Świetnie spisali się lekkoatleci z klubów AZS na 67. Memoriale im. Janusza Kusocińskiego w Chorzowie. Był to dla nich ostatni start przed rozpoczynającymi się już za trzy dni mistrzostwami Polski w Poznaniu, po których poznamy skład reprezentacji Polski na igrzyska olimpijskie w Tokio.
Zawody odbywały się w niełatwych warunkach pogodowych. Na Stadionie Śląskim panował ponad trzydziestostopniowy upał, a temperatura tartanu na bieżni przekraczała 60 stopni. To nie przeszkodziło jednak lekkoatletom w uzyskiwaniu znakomitych rezultatów.

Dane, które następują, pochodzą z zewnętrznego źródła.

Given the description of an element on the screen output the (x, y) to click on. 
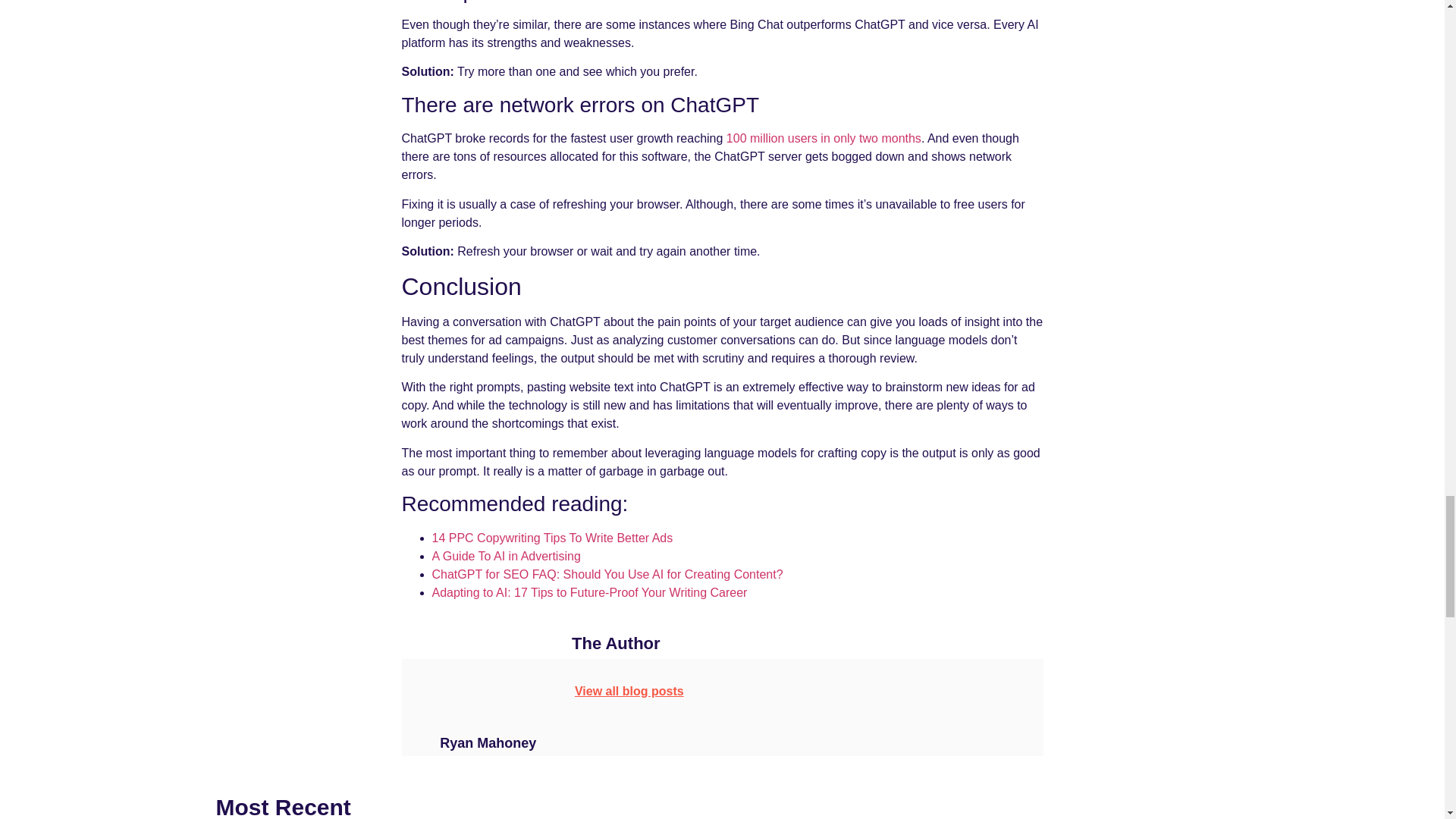
14 PPC Copywriting Tips To Write Better Ads (552, 537)
100 million users in only two months (823, 137)
A Guide To AI in Advertising (506, 555)
View all blog posts (629, 690)
Adapting to AI: 17 Tips to Future-Proof Your Writing Career (590, 592)
ChatGPT for SEO FAQ: Should You Use AI for Creating Content? (607, 574)
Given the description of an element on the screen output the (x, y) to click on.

Ozdobą Memoriału był znakomity bieg mężczyzn na 800 m. Patryk Dobek, medalista Uniwersjady z Neapolu, wygrał z rekordem życiowym 1:43.73 i został liderem światowych list. Czwarty był Marcin Lewandowski (AZS UMCS Lublin) – 1:44.31.
W konkursie rzutu młotem triumfował Paweł Fajdek (AZS AWF Katowice) z drugim w tym sezonie wynikiem – 82,14 m. Dalej rzucał tylko podczas drużynowych mistrzostw Europy w Chorzowie pod koniec maja, kiedy osiągał najlepszy na świecie rezultat – 82,98 m. Wśród pań walkę o zwycięstwo w tej konkurencji stoczyły Malwina Kopron (AZS UMCS Lublin) i Anita Włodarczyk (AZS AWF Katowice). Lepsza okazała się Korpon, która w ostatnim rzucie posłała młot na odległość 74,93 m.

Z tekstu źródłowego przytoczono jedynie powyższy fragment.